TASK TO COMPLETE ->
Pictures must not appear in the copy. Set down exactly the line with "Screen dimensions: 1456x819" and each line after it through the end of the data below.

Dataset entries
################

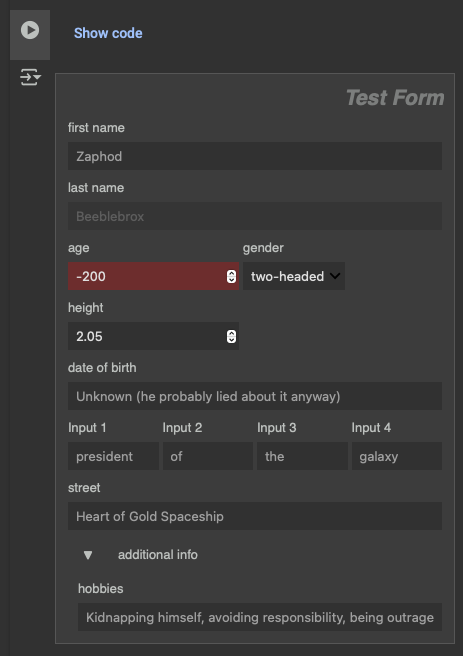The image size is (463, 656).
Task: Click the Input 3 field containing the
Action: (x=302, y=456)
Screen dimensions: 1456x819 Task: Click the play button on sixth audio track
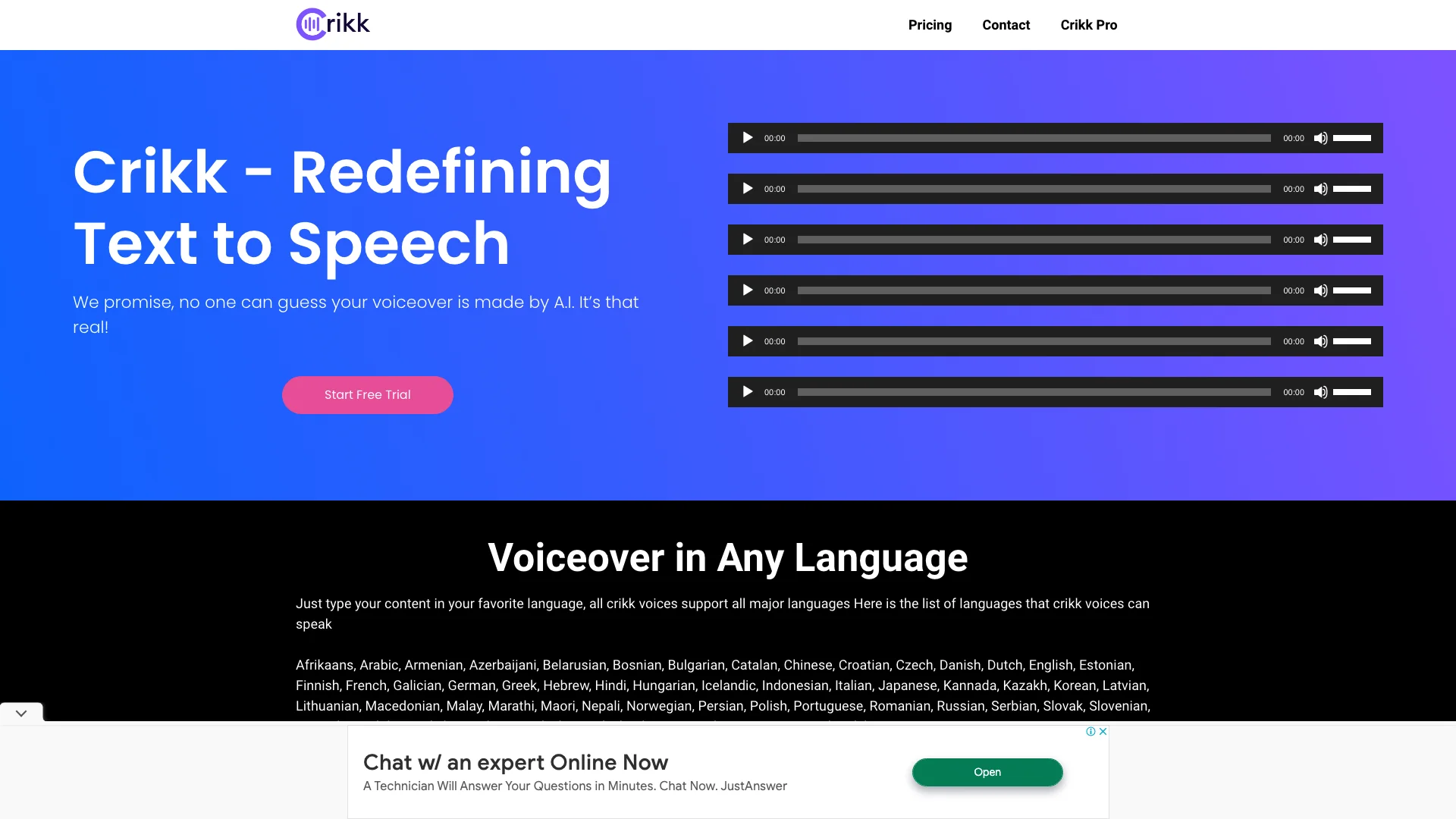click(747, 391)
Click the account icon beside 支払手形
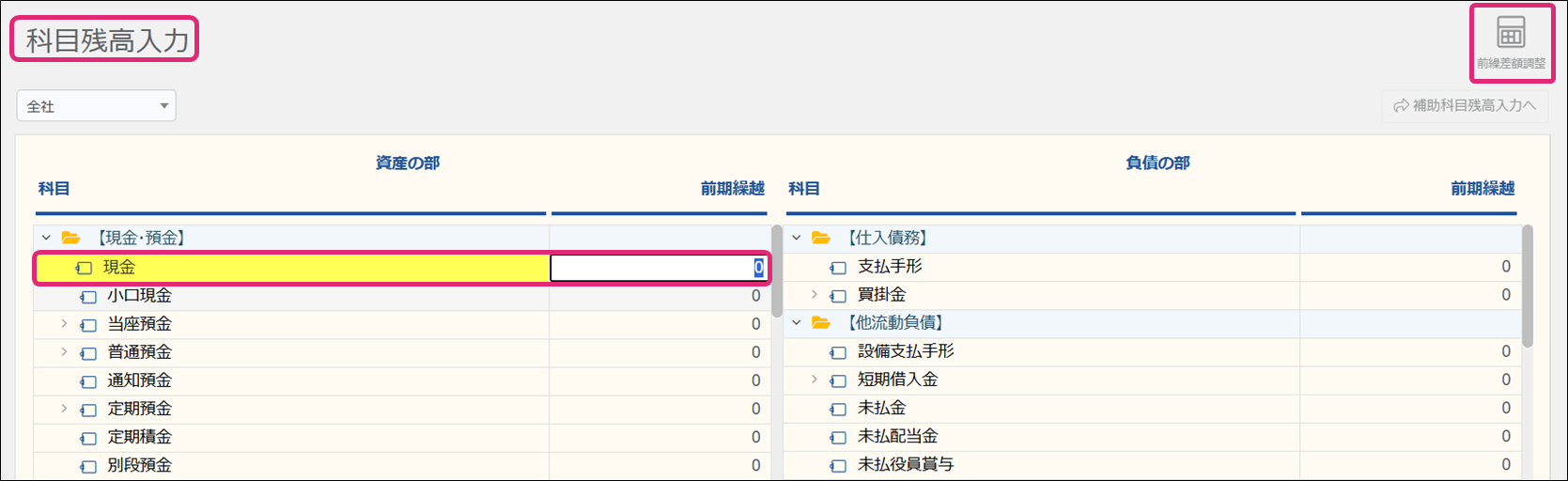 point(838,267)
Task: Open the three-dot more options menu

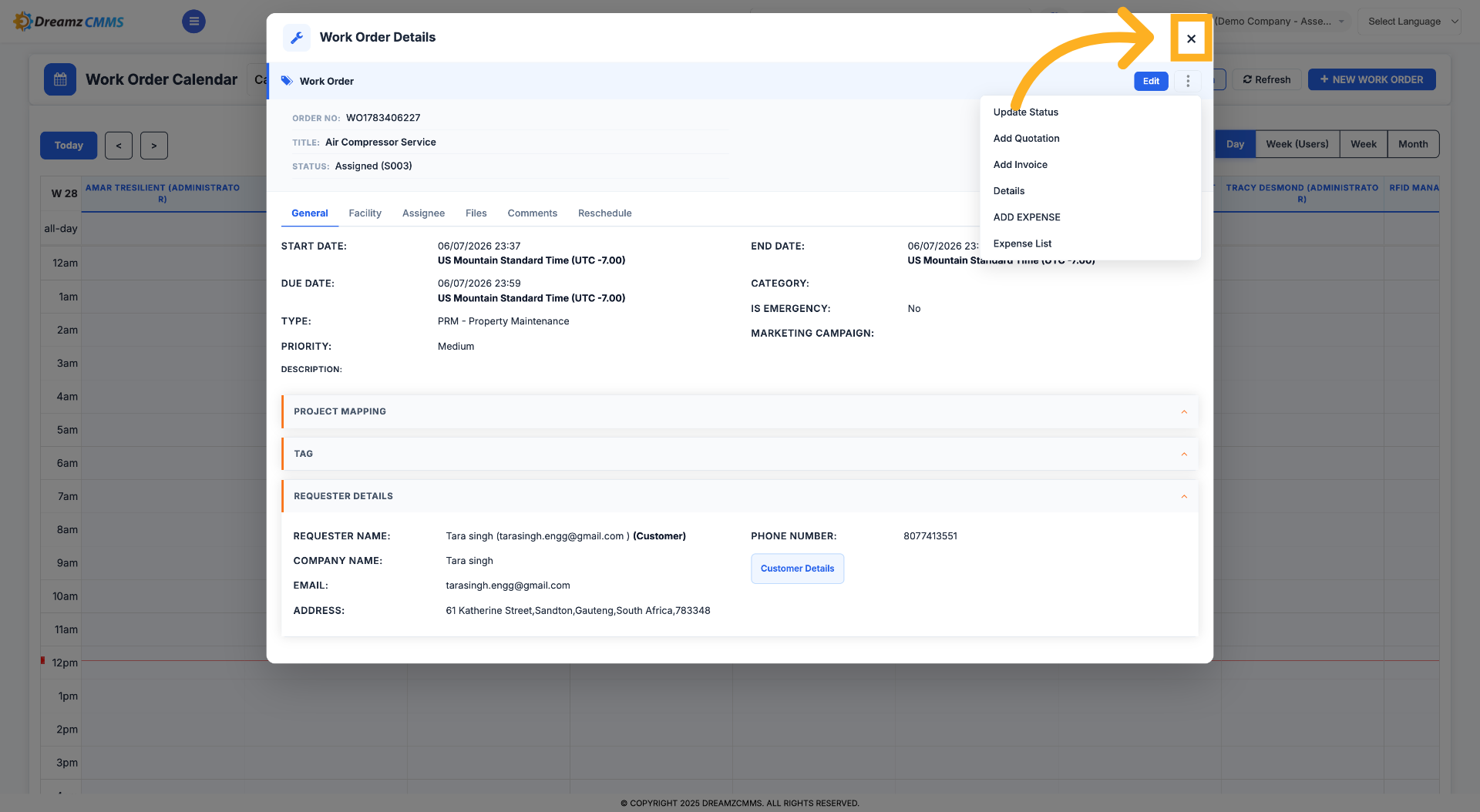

################

EXPECTED ANSWER ->
Screen dimensions: 1456x819 Task: Click the play button on sixth audio track
click(747, 391)
Click the account icon beside 支払手形
 point(838,267)
Task: Open the three-dot more options menu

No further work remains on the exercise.